Optimizing Pharmacist Team-Integration for ICU Patient Management: Rationale, Study Design, and Methods for a Multicentered Exploration of Pharmacist-to-Patient Ratio

Crit Care Explor. 2023 Aug 25;5(9):e0956. doi: 10.1097/CCE.0000000000000956. eCollection 2023 Sep.

Abstract

Background: The workload of healthcare professionals including physicians and nurses in the ICU has an established relationship to patient outcomes, including mortality, length of stay, and other quality indicators; however, the relationship of critical care pharmacist workload to outcomes has not been rigorously evaluated and determined. The objective of our study is to characterize the relationship of critical care pharmacist workload in the ICU as it relates to patient-centered outcomes of critically ill patients.

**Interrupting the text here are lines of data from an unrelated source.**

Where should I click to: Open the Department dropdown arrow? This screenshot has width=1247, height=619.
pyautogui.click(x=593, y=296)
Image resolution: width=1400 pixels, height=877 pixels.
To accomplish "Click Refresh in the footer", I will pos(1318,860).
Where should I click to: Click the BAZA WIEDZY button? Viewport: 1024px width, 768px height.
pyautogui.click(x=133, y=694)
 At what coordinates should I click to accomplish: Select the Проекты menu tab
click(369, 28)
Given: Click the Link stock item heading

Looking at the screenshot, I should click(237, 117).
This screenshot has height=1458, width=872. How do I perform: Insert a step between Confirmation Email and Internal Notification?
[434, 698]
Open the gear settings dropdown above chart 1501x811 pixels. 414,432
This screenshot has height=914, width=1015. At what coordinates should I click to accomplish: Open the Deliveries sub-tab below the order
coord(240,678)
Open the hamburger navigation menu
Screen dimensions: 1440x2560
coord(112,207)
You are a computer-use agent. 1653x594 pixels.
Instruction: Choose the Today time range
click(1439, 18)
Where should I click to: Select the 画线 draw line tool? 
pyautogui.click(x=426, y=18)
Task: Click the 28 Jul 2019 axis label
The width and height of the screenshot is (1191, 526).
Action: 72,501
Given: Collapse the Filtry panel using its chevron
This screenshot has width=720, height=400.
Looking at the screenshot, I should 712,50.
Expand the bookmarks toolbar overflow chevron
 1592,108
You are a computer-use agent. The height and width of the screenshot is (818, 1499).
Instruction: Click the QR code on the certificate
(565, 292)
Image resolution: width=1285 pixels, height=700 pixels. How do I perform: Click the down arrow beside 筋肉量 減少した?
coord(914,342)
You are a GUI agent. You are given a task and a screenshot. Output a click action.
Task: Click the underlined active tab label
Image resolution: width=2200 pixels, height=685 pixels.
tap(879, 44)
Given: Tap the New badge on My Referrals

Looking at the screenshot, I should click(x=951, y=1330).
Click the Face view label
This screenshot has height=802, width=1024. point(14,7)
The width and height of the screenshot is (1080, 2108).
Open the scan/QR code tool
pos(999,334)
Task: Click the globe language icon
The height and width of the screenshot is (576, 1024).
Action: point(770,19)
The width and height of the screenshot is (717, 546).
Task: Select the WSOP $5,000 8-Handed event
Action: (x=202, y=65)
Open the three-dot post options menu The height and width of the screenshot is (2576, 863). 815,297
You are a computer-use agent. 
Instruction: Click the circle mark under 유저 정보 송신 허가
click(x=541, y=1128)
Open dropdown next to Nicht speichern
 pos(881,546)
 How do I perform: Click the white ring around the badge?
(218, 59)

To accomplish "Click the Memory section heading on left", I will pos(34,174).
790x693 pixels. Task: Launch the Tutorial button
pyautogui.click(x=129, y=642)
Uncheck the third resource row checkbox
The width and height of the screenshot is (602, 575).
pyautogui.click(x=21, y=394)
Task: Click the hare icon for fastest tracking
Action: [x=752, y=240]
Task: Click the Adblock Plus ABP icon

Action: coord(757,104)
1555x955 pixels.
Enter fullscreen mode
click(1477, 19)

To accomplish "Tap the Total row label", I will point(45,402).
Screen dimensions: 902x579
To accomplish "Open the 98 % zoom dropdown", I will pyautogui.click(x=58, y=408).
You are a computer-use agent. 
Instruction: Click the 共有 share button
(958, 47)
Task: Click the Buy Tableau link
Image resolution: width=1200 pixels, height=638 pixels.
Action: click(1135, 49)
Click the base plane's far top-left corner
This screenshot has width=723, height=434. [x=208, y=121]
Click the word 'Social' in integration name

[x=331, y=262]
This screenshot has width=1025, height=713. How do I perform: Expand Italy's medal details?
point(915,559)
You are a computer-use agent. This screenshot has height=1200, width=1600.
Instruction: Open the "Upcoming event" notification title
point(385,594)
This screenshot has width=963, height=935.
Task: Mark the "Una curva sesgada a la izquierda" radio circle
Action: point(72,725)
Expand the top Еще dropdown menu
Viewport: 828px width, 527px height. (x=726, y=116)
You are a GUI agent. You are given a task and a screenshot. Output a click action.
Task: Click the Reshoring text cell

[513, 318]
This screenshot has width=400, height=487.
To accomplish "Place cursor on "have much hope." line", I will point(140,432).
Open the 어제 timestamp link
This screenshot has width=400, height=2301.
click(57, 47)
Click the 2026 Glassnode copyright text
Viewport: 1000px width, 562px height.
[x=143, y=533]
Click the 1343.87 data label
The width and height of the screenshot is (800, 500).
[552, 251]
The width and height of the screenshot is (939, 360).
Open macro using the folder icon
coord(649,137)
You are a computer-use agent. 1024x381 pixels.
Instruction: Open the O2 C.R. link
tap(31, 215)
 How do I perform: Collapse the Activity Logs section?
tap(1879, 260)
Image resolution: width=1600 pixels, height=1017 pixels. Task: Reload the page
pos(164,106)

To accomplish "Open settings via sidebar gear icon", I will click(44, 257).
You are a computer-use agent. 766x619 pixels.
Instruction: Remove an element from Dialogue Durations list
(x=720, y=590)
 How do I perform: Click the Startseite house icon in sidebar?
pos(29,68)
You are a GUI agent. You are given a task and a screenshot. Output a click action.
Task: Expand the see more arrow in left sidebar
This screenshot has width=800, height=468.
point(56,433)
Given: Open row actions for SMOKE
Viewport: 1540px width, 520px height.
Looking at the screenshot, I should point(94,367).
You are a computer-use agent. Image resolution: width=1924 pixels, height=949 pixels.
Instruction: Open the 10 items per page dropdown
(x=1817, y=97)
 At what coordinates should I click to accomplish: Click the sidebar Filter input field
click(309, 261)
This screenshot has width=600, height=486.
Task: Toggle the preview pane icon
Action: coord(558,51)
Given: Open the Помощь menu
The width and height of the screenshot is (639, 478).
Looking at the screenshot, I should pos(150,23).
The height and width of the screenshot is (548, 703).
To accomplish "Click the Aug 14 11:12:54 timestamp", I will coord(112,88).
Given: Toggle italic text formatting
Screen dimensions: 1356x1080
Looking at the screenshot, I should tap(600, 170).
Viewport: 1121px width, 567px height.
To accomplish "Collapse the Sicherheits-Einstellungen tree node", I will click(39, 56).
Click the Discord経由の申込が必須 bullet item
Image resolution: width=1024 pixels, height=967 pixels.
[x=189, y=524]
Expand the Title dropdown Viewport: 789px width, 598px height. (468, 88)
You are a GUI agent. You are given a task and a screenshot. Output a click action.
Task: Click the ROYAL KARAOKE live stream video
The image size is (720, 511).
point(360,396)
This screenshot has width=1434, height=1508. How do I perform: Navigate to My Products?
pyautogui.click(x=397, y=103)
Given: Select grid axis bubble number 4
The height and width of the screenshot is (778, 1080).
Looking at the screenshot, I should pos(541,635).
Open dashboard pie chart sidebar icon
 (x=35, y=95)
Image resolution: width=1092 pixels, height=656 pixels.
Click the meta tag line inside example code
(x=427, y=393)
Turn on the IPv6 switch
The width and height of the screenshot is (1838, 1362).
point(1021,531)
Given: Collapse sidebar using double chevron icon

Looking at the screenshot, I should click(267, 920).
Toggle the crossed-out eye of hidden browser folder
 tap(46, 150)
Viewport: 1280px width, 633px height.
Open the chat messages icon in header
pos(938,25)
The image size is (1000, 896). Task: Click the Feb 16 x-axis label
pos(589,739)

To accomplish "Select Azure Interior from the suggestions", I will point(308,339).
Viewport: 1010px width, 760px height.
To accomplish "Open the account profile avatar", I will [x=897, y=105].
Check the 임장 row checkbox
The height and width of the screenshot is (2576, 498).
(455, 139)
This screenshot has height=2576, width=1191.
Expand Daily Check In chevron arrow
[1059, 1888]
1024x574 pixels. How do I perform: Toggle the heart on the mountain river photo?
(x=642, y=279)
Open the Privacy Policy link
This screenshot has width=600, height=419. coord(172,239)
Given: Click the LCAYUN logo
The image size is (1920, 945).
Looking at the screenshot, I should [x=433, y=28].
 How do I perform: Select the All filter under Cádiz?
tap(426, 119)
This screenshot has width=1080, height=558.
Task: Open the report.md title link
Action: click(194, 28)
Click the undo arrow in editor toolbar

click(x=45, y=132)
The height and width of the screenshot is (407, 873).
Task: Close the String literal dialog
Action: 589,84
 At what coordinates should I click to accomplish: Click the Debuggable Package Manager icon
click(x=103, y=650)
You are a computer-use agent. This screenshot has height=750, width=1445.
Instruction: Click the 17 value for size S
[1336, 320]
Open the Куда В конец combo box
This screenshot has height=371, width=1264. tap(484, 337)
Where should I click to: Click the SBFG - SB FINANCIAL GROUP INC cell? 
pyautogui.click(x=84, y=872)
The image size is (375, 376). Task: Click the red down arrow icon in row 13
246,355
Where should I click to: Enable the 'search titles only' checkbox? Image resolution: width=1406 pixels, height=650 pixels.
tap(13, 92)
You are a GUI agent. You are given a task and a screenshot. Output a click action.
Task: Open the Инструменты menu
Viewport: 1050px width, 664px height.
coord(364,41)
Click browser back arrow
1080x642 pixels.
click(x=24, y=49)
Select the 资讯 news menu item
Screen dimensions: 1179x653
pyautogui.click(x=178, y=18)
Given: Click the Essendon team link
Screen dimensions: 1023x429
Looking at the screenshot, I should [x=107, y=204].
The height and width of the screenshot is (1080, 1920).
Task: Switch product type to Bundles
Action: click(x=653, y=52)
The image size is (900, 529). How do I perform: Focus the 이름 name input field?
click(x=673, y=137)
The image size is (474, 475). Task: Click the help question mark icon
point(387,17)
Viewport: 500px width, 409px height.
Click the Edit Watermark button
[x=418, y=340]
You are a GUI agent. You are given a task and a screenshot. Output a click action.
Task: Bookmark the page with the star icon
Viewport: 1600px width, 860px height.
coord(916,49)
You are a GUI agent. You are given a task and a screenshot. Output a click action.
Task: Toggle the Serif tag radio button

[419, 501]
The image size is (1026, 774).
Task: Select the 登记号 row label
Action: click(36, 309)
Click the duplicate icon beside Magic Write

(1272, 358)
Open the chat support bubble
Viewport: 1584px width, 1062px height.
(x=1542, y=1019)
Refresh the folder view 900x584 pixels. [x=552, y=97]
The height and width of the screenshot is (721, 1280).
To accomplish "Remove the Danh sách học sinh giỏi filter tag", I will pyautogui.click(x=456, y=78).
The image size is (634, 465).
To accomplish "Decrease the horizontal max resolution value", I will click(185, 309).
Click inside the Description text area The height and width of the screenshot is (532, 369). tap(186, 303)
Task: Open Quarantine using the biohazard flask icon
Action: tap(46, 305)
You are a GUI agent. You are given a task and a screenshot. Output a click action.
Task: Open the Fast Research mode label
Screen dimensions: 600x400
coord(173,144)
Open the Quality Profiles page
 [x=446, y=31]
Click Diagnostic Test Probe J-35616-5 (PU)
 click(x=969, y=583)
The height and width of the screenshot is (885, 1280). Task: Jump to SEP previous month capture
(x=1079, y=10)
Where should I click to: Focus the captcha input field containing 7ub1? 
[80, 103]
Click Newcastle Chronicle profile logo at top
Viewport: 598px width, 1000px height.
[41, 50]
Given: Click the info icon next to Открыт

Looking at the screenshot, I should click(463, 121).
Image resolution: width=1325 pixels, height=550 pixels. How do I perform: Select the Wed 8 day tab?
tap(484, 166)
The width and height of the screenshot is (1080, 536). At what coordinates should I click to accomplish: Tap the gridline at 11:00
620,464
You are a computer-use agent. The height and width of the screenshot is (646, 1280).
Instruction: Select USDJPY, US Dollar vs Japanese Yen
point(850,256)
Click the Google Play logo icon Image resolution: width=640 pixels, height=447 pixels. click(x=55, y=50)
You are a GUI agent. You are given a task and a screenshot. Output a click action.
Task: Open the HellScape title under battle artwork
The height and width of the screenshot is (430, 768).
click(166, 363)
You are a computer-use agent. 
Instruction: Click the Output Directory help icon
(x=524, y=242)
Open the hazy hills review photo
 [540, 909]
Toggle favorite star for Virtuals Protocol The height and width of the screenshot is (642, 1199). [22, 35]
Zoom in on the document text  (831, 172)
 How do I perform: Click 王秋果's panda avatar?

Methods: Optimizing Pharmacist Team-Integration for ICU patient Management is a multicenter, observational cohort study with a target enrollment of 20,000 critically ill patients. Participating critical care pharmacists will enroll patients managed in the ICU. Data collection will consist of two observational phases: prospective and retrospective. During the prospective phase, critical care pharmacists will record daily workload data (e.g., census, number of rounding teams). During the retrospective phase, patient demographics, severity of illness, medication regimen complexity, and outcomes will be recorded. The primary outcome is mortality. Multiple methods will be used to explore the primary outcome including multilevel multiple logistic regression with stepwise variable selection to exclude nonsignificant covariates from the final model, supervised and unsupervised machine learning techniques, and Bayesian analysis.

Results: Our protocol describes the processes and methods for an observational study in the ICU.

Conclusions: This study seeks to determine the relationship between pharmacist workload, as measured by pharmacist-to-patient ratio and the pharmacist clinical burden index, and patient-centered outcomes, including mortality and length of stay.

Keywords: critical care; intensive care unit; medication safety; pharmacist; pharmacy; workload.